In the asocial and indiscriminate attachment stages day care is likely to be straightforward as babies can be comforted by any skilled adult. However, Schaffer and Emerson’s research tells us that day care, especially starting day care with an unfamiliar adult, may be problematic during the specific attachment stage.
This means that parents’ use of day care can be planned using Schaffer and Emerson’s stages
AO3: limitation of STAGES OF ATTACHMENT
low validity - hard to interpret behaviour
One limitation of Schaffer and Emerson’s stages is the validity of the measures they used to assess attachment in the asocial stage.
Young babies have poor co-ordination and are fairly immobile. If babies less than two months old felt anxiety in everyday situations they might have displayed this in quite subtle, hard-to-observe ways. This made it difficult for mothers to observe and report back to researchers on signs of anxiety and attachment in this age group.
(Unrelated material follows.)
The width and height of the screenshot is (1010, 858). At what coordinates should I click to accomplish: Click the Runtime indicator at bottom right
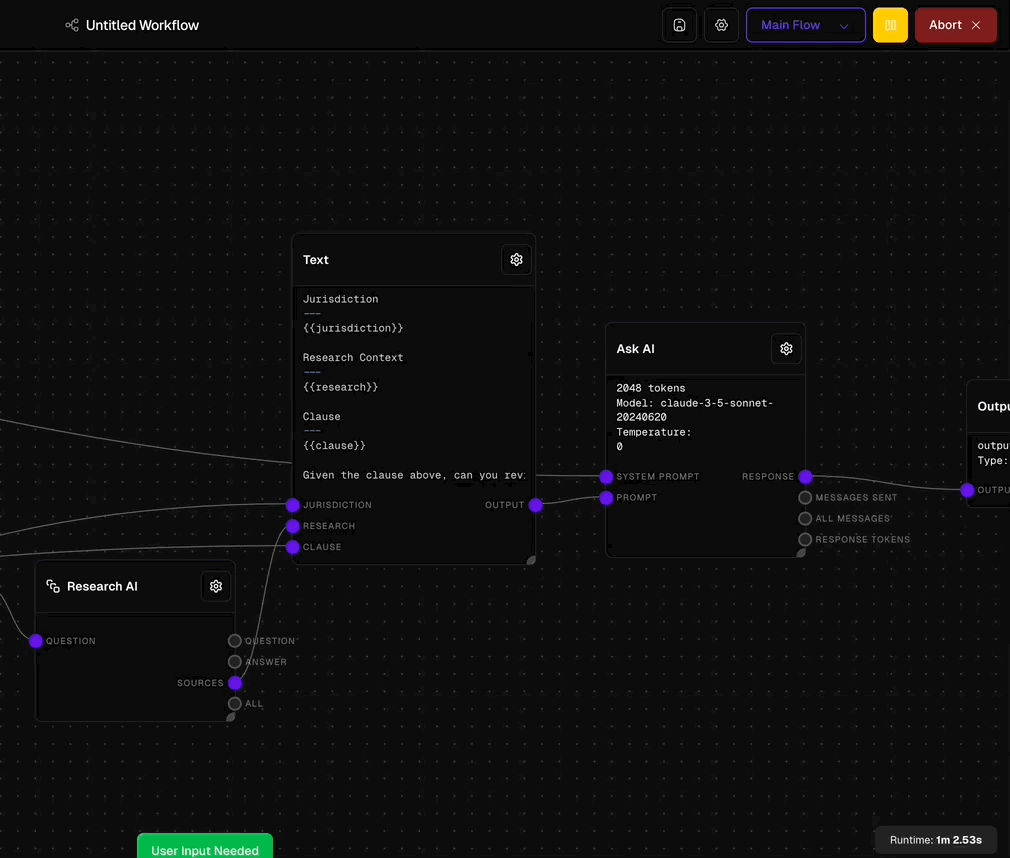pos(935,840)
This means that the babies may actually be quite social but, because of flawed methods, they appear to be asocial.
AO3: limitation of STAGES OF ATTACHMENT
issues of mothers being main observers
On the other hand, there are issues with asking the mothers to be the ‘observers’.
They were unlikely to be objective observers. They might have been biased in terms of what they noticed and what they reported, for example they might not have noticed when their baby was showing signs of anxiety or they may have misremembered it.
This means that even if babies behaved naturally their behaviour may not have been accurately recorded.
ATTACHMENT TO FATHERS
Perhaps the most basic question about the role of fathers is whether babies actually attach to them and, if so, when.
Available evidence suggests that fathers are much less likely to become babies’ first attachment figure compared to mothers.
Schaffer and Emerson they found that the majority of babies first became attached to
their mother at around 7 months.
In only 3% of cases the father was the first sole object of attachment.
In 27% of cases the father was the joint first object of attachment with the mother.
However, it appears that most fathers go on to become important attachment figures. 75% of the babies studied by Schaffer and Emerson formed an attachment with their father by the age of 18 months. This was determined by
the fact that the babies protested when their father walked away - a sign of attachment.